An ambitious project aiming to decipher the function of intrinsically disordered protein regions (IDRs) has won funding from the BBSRC's Strategic Longer and Larger Grants. Whilst many proteins are known to adopt well defined 3D structures, all proteomes have numerous intrinsically disordered proteins (IDPs) as well as hybrid proteins possessing ordered domains and intrinsically disordered regions (IDRs). IDRs are sections of protein with no fixed shape; they are capable of shape-shifting and adopting different structures or no structure at all depending on their local environment.
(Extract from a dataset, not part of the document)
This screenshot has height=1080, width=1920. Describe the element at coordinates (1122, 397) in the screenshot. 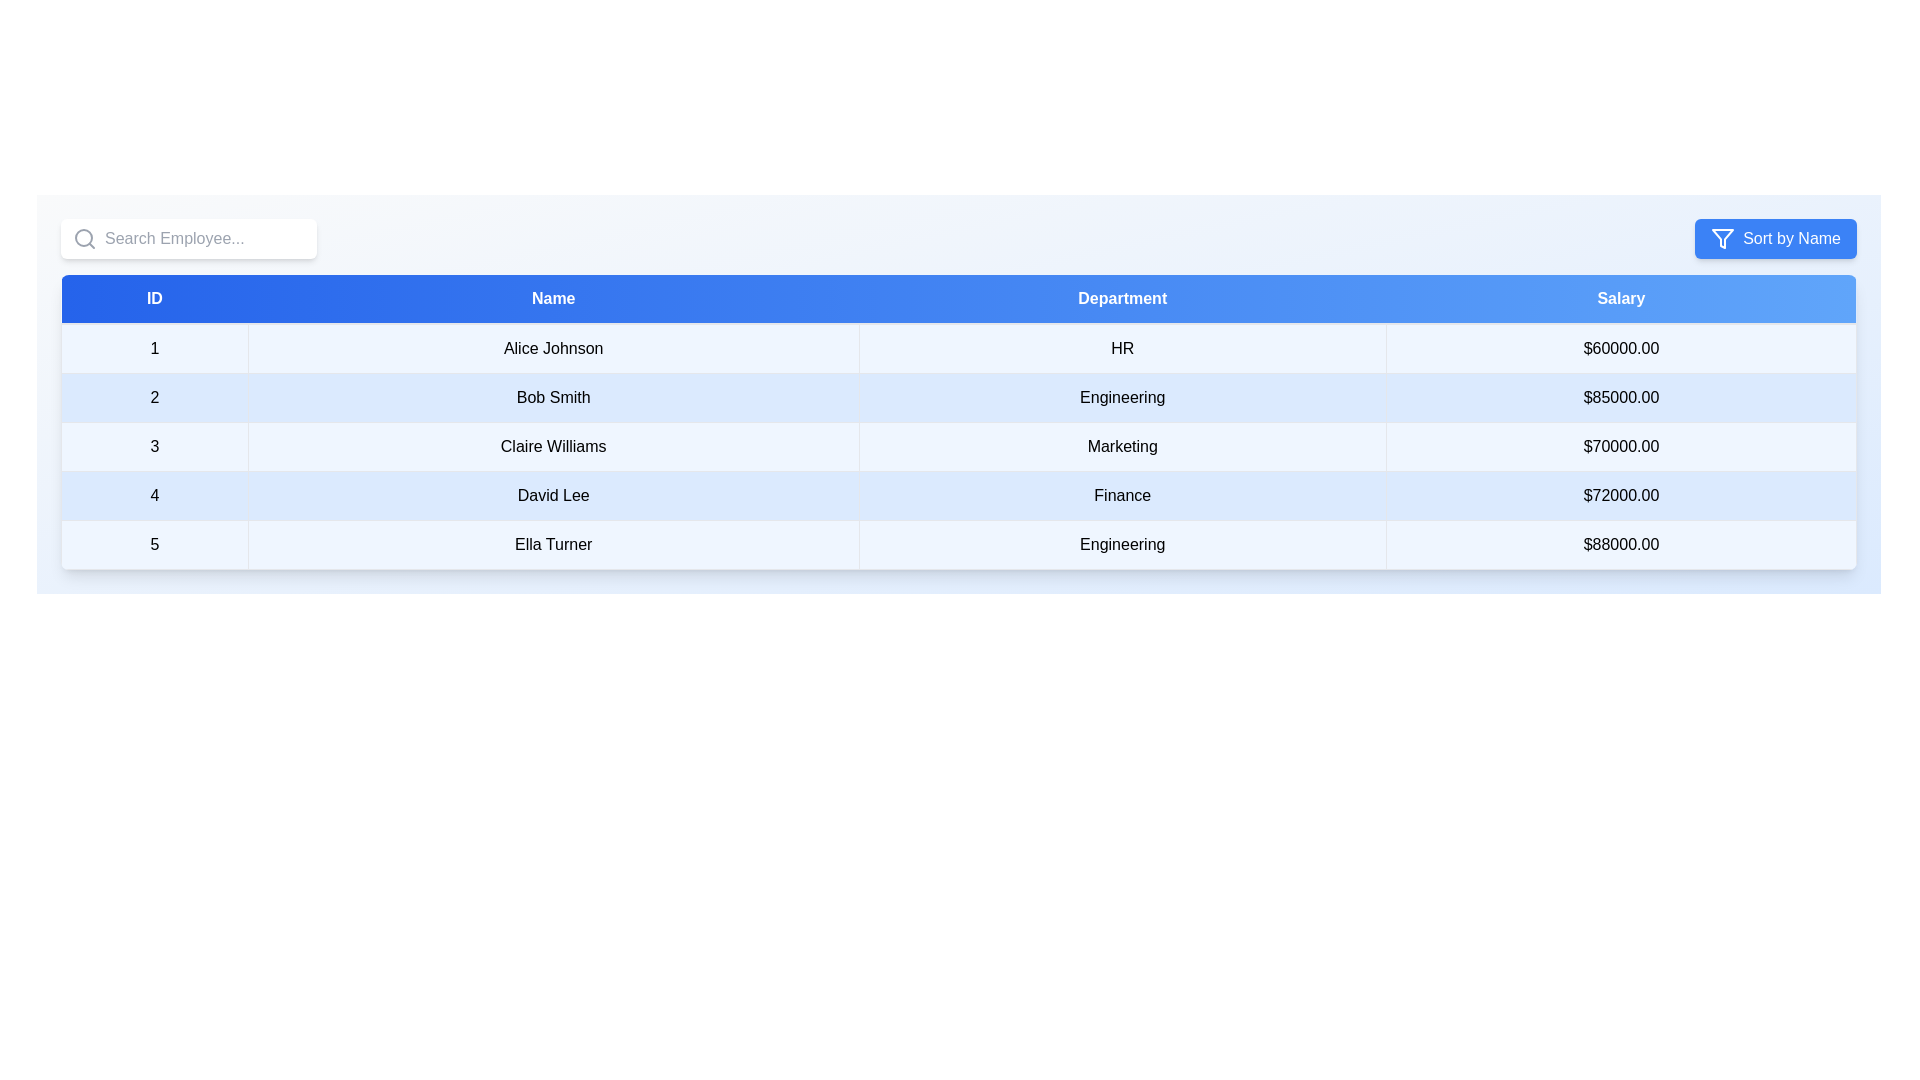

I see `the text label containing the word 'Engineering' in the 'Department' column of the table, which is located in the second row and associated with 'Bob Smith'` at that location.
Dr Fanni Gergely and her co-workers at the Department of Biochemistry, University of Oxford, will work with teams from the School of Chemistry, School Medicine and the Astbury Centre at the University of Leeds to develop new tools to study IDRs. Together they aim to decipher the mechanisms by which groups of IDRs change shape, how that impacts on the network of interactions and therefore cell function, ultimately revealing the cellular roles these groups of IDRs play in health and disease.
The project centres on the Aurora A kinase – a protein which plays a crucial role in multiple cellular processes including cell division, gene expression and ciliogenesis. Aurora A controls these events by relying on interactions with specific IDRs; this grant will use chemical and biological probes to unpick how this network of IDRs co-ordinates Aurora A function in cells. Dr Gergely said: “I am truly excited to work with my Leeds-based co-investigators and collaborators on this challenge. This ambitious, multidisciplinary project will yield unprecedented insights into how Aurora-A co-ordinates mitotic spindle assembly, a longstanding interest of our group. Furthermore, the tools we develop could unlock the true potential of Aurora-A as a drug target and provide proof-of-concept for application to other systems of IDRs with implications to many areas of biology”.